■ FRAGMENT:
□ □ □ □ □ □ □

Źle, ponieważ to była pewna tradycja. Ale nie tylko z tego powodu, także z wielu innych. Radio było najszybsze. W żadnej lidze na świecie, a przede wszystkim w Europie, nie ma tak rozbudowanego terminarza. Za granicą mecze są wprawdzie rozdzielone między piątek, sobotę i niedzielę, ale w sobotę większość spotkań rozgrywana jest o tej samej porze. U nas wszystko jest tak porozrzucane, że w sobotę wszystkie mecze są o różnych godzinach. Podobnie w piątki i w niedziele. Siła S-13 zatem maleje. Chociaż takie pytanie prowokuje mnie do pociągnięcia tematu – udało mi się bowiem znaleźć lekarstwo na to, by S-13 nadal było ważną pozycją w relacjach z boisk Ekstraklasy*.

- Przypominają się Pani jakieś wpadki, gagi, zabawne historie z czasów najprężniejszej działalności Studia S-13?

Mój pierwszy nauczyciel o wpadkach mówił tak – zacznij o nich mówić dopiero na emeryturze, kiedy już skończysz pracę. Dlatego kwestii wpadek lepiej nie poruszać. Były natomiast różne zabawne sytuacje. Pamiętam taki mecz, który decydował o Mistrzostwie Polski 82. Zbigniew Boniek był zdyskwalifikowany, a ja komentowałem w Łodzi mecz Łódzkiego Klubu Sportowego. Boniek był na tym spotkaniu, siedział obok mnie i słuchał mojej relacji. Ciekawiło go szczególnie, czy jego koledzy z Widzewa, grający na wyjeździe z Ruchem Chorzów, wywalczyli tytuł mistrzowski. I jak się dowiedział, że Widzew po raz kolejny okazał się najlepszy w kraju, to nie wytrzymał i z radości powiedział na antenie – „Dobra, chłopaki, to ja czekam na was w domu i spotykamy się u mnie na imprezie”. Widzewiacy z zaproszenia oczywiście skorzystali. Nie wiem jak kibice...

□ □ □ □ □ □ □

■ ZEBRANE DANE:
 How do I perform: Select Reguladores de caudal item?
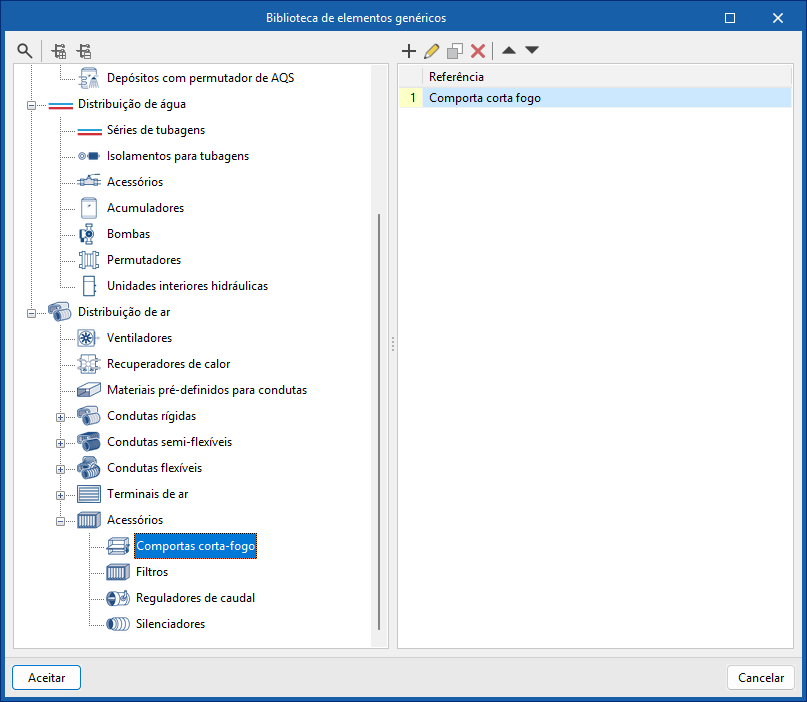click(195, 598)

□ □ □ □ □ □ □

Przepisz bez zmian część fragmentu od słów „Mój pierwszy nauczyciel” aż do słów „wiem jak kibice...” włącznie.

Mój pierwszy nauczyciel o wpadkach mówił tak – zacznij o nich mówić dopiero na emeryturze, kiedy już skończysz pracę. Dlatego kwestii wpadek lepiej nie poruszać. Były natomiast różne zabawne sytuacje. Pamiętam taki mecz, który decydował o Mistrzostwie Polski 82. Zbigniew Boniek był zdyskwalifikowany, a ja komentowałem w Łodzi mecz Łódzkiego Klubu Sportowego. Boniek był na tym spotkaniu, siedział obok mnie i słuchał mojej relacji. Ciekawiło go szczególnie, czy jego koledzy z Widzewa, grający na wyjeździe z Ruchem Chorzów, wywalczyli tytuł mistrzowski. I jak się dowiedział, że Widzew po raz kolejny okazał się najlepszy w kraju, to nie wytrzymał i z radości powiedział na antenie – „Dobra, chłopaki, to ja czekam na was w domu i spotykamy się u mnie na imprezie”. Widzewiacy z zaproszenia oczywiście skorzystali. Nie wiem jak kibice...